Since a couple’s fertility window is only open for so long, delaying diagnosis and treatment (if necessary) can result in a lower pregnancy success rate. Couples can now consider starting with a male home test such as YO (yospermtest.com) to help guys overcome their initial reluctance to be tested. The worst thing to do is to delay diagnosis.
MYTH #3: Male fertility is impervious to time
Female fertility declines with age because both egg quality and quantity decreases. Sperm quantity remains relatively stable as a man ages but sperm quality declines in men over 45. As a man ages, his sperm are more likely to be non-motile (not moving) and deformed. Furthermore, although men over 50 can contribute to a live birth, they are less likely to fertilize an egg after age 50, although this area of reproductive health is still being studied.
MYTH #4: If we see a fertility specialist, it means we will have IVF
It does not, and it should not! Seeing a fertility specialist is the first stop for a couple if they have been trying to conceive for 12 months and are still not pregnant. In some cases, I recommend seeing the woman after 6 months if she is over 35. A visit to a fertility specialist can be anxiety provoking because of the fear that the only solution is expensive, time consuming and invasive IVF. However, many times, oral medications and/or intrauterine insemination are successful, even if there is a male factor.
The fertility specialists’ goal is to perform a fertility workup and make sure the couple is educated about options going forward. You might find this article about next steps very helpful.
MYTH #5: As long as I am healthy and ovulating, I should get pregnant.
I hear this phrase often, but, unfortunately, reproductive biology can still go awry despite a person being the picture of health. It is well known that egg quality and quantity decline as the age of the woman increases; unfortunately, a healthy lifestyle cannot reverse this. That being said, there may be benefits to certain types of nutrition during fertility treatment, but these serve to augment treatment, not replace it.
MYTH #6: As long as I am healthy and can ‘perform,’ my sperm is good.

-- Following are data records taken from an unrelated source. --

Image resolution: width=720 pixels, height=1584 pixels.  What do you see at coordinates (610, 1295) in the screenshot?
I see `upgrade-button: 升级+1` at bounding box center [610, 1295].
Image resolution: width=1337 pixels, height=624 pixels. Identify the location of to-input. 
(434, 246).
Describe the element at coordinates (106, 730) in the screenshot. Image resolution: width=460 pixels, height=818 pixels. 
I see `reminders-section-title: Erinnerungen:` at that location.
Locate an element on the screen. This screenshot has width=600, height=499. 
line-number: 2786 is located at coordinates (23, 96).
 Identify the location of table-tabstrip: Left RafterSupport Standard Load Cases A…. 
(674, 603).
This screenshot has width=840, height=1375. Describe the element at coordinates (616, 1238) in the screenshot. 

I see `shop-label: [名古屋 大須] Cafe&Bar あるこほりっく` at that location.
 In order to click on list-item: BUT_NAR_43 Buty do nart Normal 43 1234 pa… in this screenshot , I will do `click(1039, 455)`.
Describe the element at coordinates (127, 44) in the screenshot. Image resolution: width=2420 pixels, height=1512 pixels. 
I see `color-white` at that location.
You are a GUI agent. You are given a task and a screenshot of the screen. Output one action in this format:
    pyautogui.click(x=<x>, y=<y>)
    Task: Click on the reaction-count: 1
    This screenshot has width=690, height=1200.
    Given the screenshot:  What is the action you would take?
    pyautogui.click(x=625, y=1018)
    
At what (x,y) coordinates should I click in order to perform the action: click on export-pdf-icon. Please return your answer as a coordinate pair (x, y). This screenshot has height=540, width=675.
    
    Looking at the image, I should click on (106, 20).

My response to this is similar to what I said about women and ovulation. Just because a man is in perfect health and not overweight does not mean his fertility is optimal. The fact is, I see men in my practice who are the picture of health and yet they present with idiopathic infertility. The cause is likely genetic but our full understanding is still emerging.
My advice is to check your sperm, if you are having problems conceiving. Making assumptions about your fertility based on your overall health can delay your and your partner’s treatment and potentially impact your ability to conceive a child as a result.
MYTH #7: Working out in the Sperm Olympics (having frequent sex) will improve my count and motility
Despite what you may have read on the internet, or heard from friends, frequent ejaculation (by hand or intercourse) doesn’t really impact semen parameters. What will happen is the volume of semen will decline after frequent, consecutive ejaculations but there should still be adequate motile sperm. Having intercourse 2 to 3 times per week will generally provide enough semen exposure to optimize natural fertility. Sex every day is not necessary (sorry guys), but if desired, will not be a detriment.